Greens worry grid study could threaten wind PTC
Clean energy advocates are worried a fast-tracked Department of Energy study on subsidies and grid reliability could be used to attack critical tax incentives for wind and solar producers.
Lukas Ross, climate and energy campaigner at Friends of the Earth, said a study Energy Secretary Rick Perry ordered last month that was revealed through media reports could lay the policy groundwork for Republicans to undo the wind production tax credit (PTC) or other incentives in a larger tax reform package.
“Republicans badly want to cut taxes on corporations and the rich but have nothing resembling a serious plan to pay for it,” Ross said. “What makes this study so dangerous is that it could serve as a bad faith policy rationale for defunding renewable energy tax credits as part of a broader tax reform package.”
Perry ordered his chief of staff, Brian McCormack, on April 14 to initiate a study “to explore critical issues central to protecting the long-term reliability of the electric grid, using the full resources and relationships available to the Department.” Perry set a mid-June deadline for the study’s completion.
The study is being led by Travis Fisher, a political appointee who in his previous job at a conservative think tank wrote about the harm to the grid from state and federal policies supporting renewables.
Ross’ concerns aren’t without merit. Some conservative energy groups have said they also hope DOE’s review of baseload generation and subsidies will prompt reform of the wind PTC.
Even so, the head of the nation’s largest wind lobby during an interview last month said lawmakers appear to be standing behind the current phaseout of wind PTC.
Tom Kiernan, head of the American Wind Energy Association, said he has received assurances on Capitol Hill that the wind PTC will be allowed to phase out over five years. The credit is slated to fall to 80 percent of its current value, with additional 20-percentage-point drops in the next two years.
DOE, which didn’t respond to a request for comment, is also facing backlash from Democrats in the Senate and other environmental and renewables groups for the study’s approach.
Earlier this month, seven Senate Democrats warned Perry that the Institute for Energy Research, where Fisher previously worked, would be the first to benefit from such a study.

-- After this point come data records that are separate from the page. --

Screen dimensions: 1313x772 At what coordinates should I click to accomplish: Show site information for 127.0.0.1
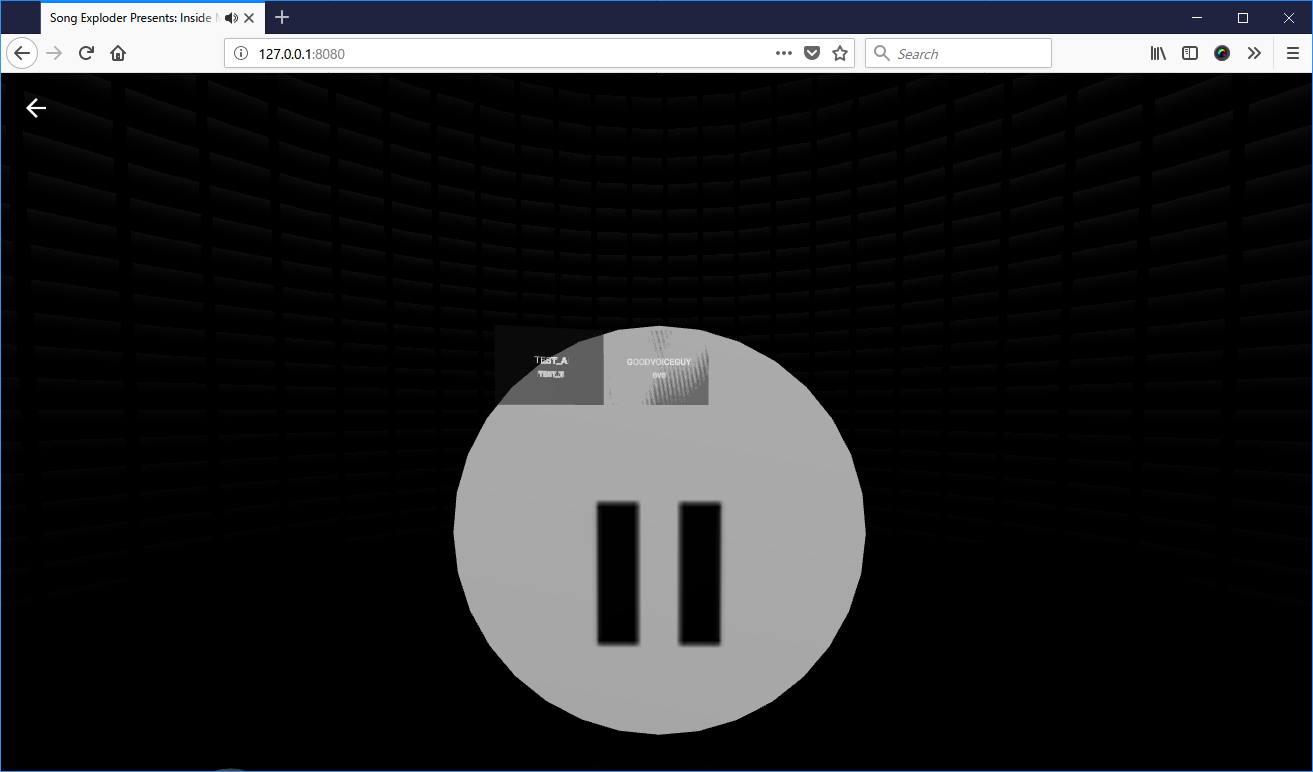(241, 54)
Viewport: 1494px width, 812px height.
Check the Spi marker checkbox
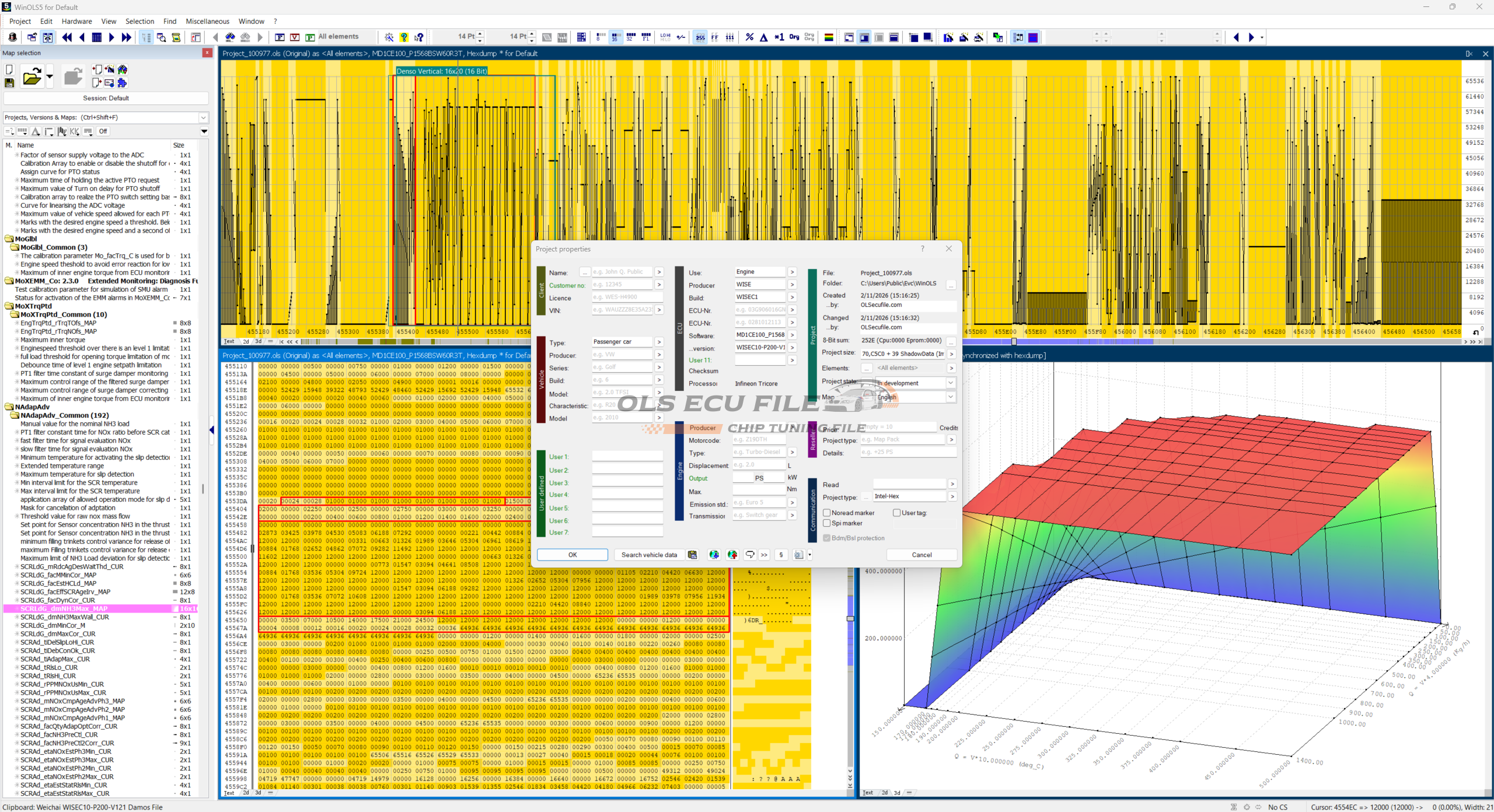pyautogui.click(x=827, y=523)
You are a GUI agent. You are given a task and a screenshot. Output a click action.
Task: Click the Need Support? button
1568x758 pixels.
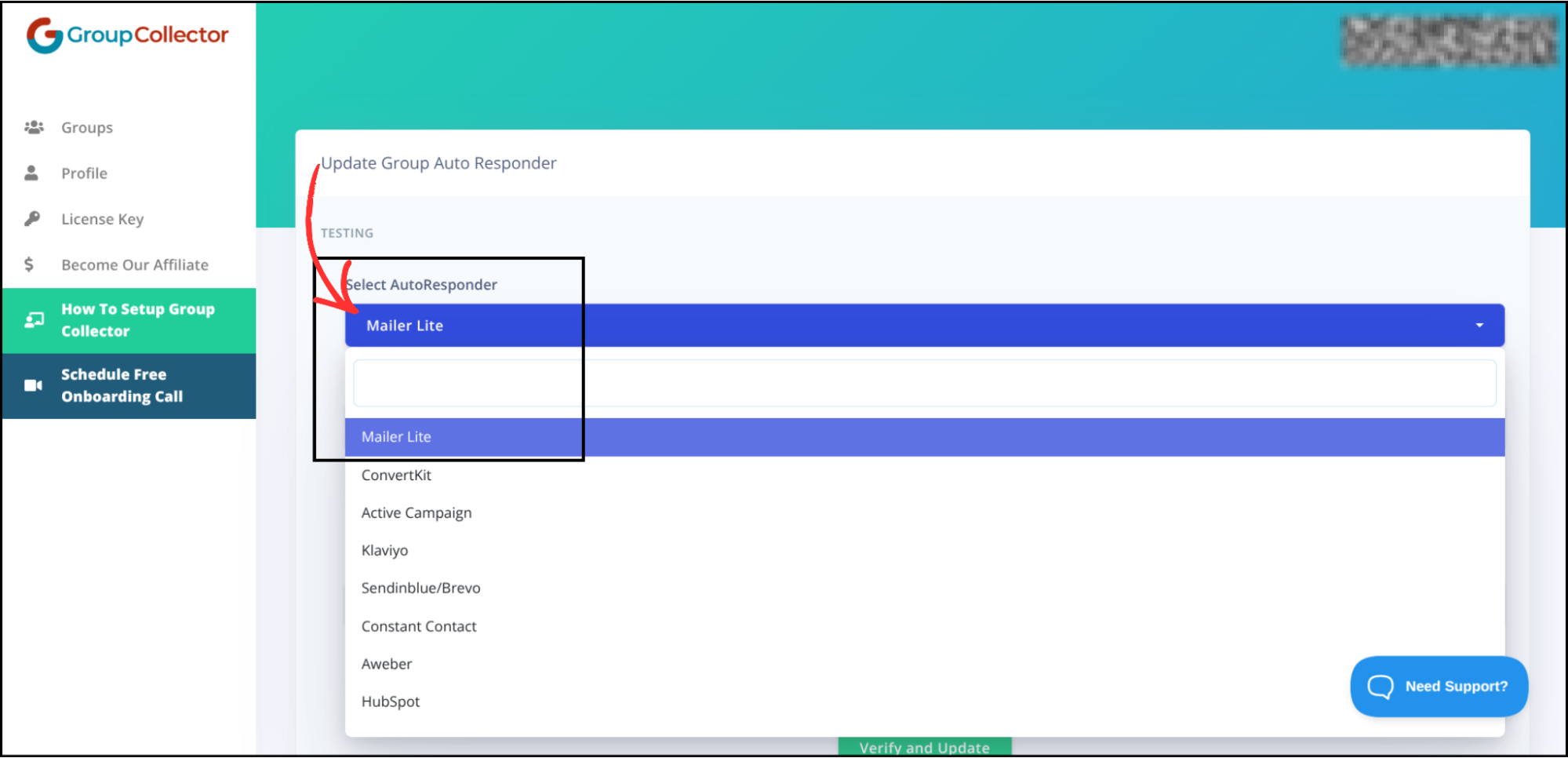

Fisher was an economist at IER before joining DOE (Greenwire, May 1).
And in a letter sent yesterday to Perry and Fisher, Ross joined six environmental groups including the Center for Biological Diversity and Oil Change International in calling the study “dangerously biased” and threw out an alternative approach.
Instead of focusing on ways in which “tax and subsidy policies … are responsible for forcing the premature retirement of baseload power plants” as Perry had requested, the groups suggested DOE staff look at subsidies for fossil fuel generation.
“We ask that you instead examine how subsidies to the fossil fuel industry, which have been in place for over 100 years, have distorted the market in favor of polluting technologies, hindered the market uptake of cheaper less polluting energy sources, and wasted precious public resources,” they wrote.